KSPH
- Springhill, Louisiana; United States;
- Broadcast area: Texarkana
- Frequency: 92.9 MHz
- Branding: KHCB Radio Network

Programming
- Language: English
- Format: Christian radio

Ownership
- Owner: Houston Christian Broadcasters, Inc.
- Sister stations: KTKC, KHCB-FM, KHCB, KHCH

History
- First air date: June 2, 1976
- Former call signs: KTKC (1976–2010); KTKC-FM (2010–2018);
- Call sign meaning: Springhill

Technical information
- Licensing authority: FCC
- Facility ID: 62034
- Class: C2
- ERP: 40,000 watts
- HAAT: 167.0 meters (547.9 ft)
- Transmitter coordinates: 33°0′30.00″N 93°28′38.00″W﻿ / ﻿33.0083333°N 93.4772222°W
- Translator: 96.9 K245BA (Shreveport)

Links
- Public license information: Public file; LMS;
- Webcast: Listen live
- Website: www.khcb.org

= KSPH =

Radio station in Springhill, Louisiana

KSPH (92.9 FM, "KHCB Radio Network") is an American radio station broadcasting a Christian Radio format. Licensed to Springhill, Louisiana, United States, it serves areas such as Texarkana, Magnolia, Haynesville, Cotton Valley, and Plain Dealing.

Originally KTKC, the station was owned by Metropolitan Radio Group from May 1997 until December 2008. Gary Acker, the owner of Metropolitan Radio Group died in August 2000,, and Mark Acker has been selling off the radio stations, acting as personal representative for the estate.

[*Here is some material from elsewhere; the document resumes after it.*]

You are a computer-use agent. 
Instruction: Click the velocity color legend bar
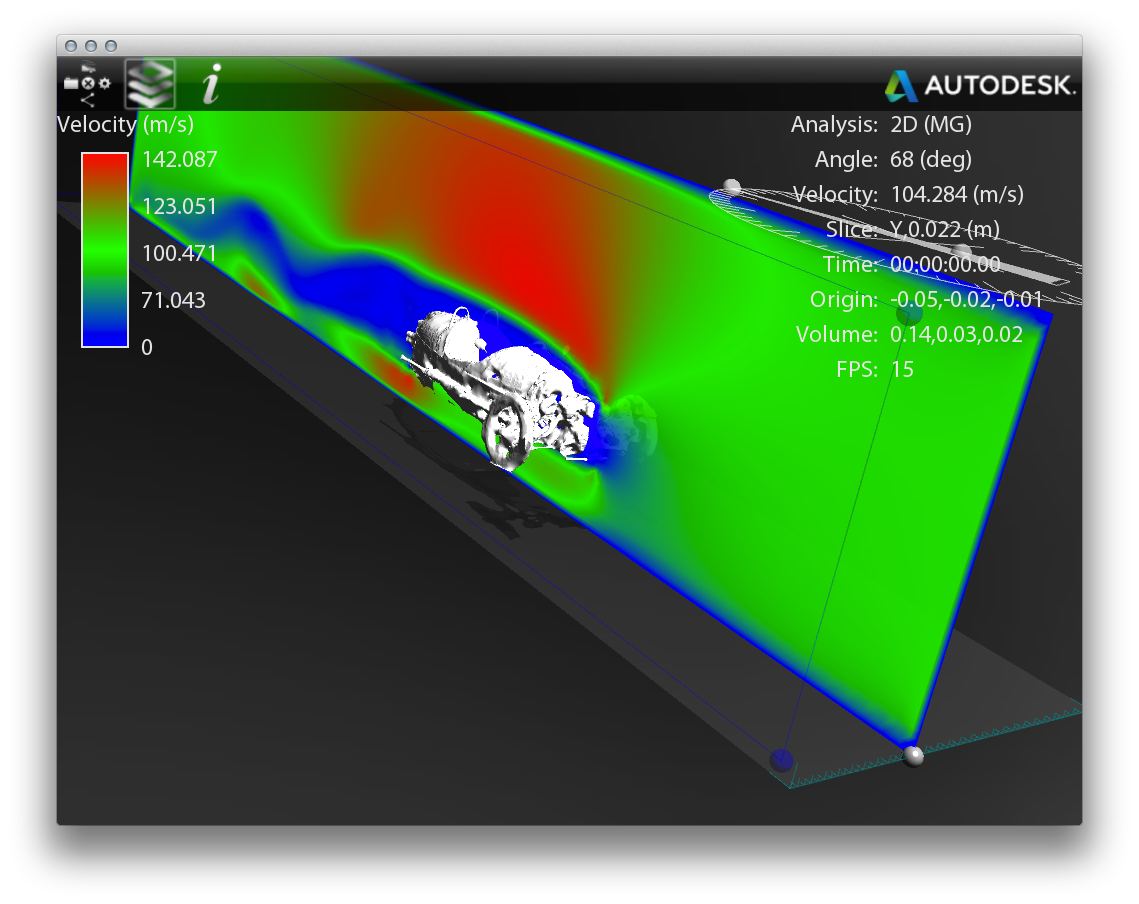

The station was bought in December 2008 by Leon Hunt (owner of KJVC in Mansfield, Louisiana) and continued to broadcast country music. He acquired the station along with KBSF for a reported $175,000

In 2010, KTKC began simulcasting the AM sister station that was programmed with adult standards, so people in Springhill, Louisiana and the surrounding areas could choose to hear artists like Frank Sinatra and Michael Bublé on either AM or FM. 1460 was the granted the KTKC calls, dropping the long held KBSF, requiring this facility to add the -FM suffix.

Houston Christian Broadcasters acquired KTKC-FM and sister station KTKC from Leon Hunt effective May 31, 2018, at a purchase price of $200,000. The new owners changed the station's call sign to KSPH that same day, and began simulcasting programming from the primary KHCB-FM in the Houston, Texas area as a part of the KHCB Radio Network.